*Goal of the exercise*
Of all the entries below, retype only the lines from the one with "Switch to the Projekt ribbon tab" through the one with "Task: Click the 2012 total label 99,9", exactly as they appear.

*Data to examine*
Content starts

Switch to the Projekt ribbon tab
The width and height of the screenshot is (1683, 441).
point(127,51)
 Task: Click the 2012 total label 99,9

Content ends
Content starts

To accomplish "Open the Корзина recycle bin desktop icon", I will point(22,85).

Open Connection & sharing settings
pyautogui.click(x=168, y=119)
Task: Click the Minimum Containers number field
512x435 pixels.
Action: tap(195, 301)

Content ends
Content starts

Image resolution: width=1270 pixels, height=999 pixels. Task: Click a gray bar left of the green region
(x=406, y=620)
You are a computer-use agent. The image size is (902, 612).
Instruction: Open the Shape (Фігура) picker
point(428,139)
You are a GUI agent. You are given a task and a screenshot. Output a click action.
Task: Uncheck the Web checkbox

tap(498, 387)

Content ends

*Exercise answer*
Switch to the Projekt ribbon tab
The width and height of the screenshot is (1683, 441).
point(127,51)
 Task: Click the 2012 total label 99,9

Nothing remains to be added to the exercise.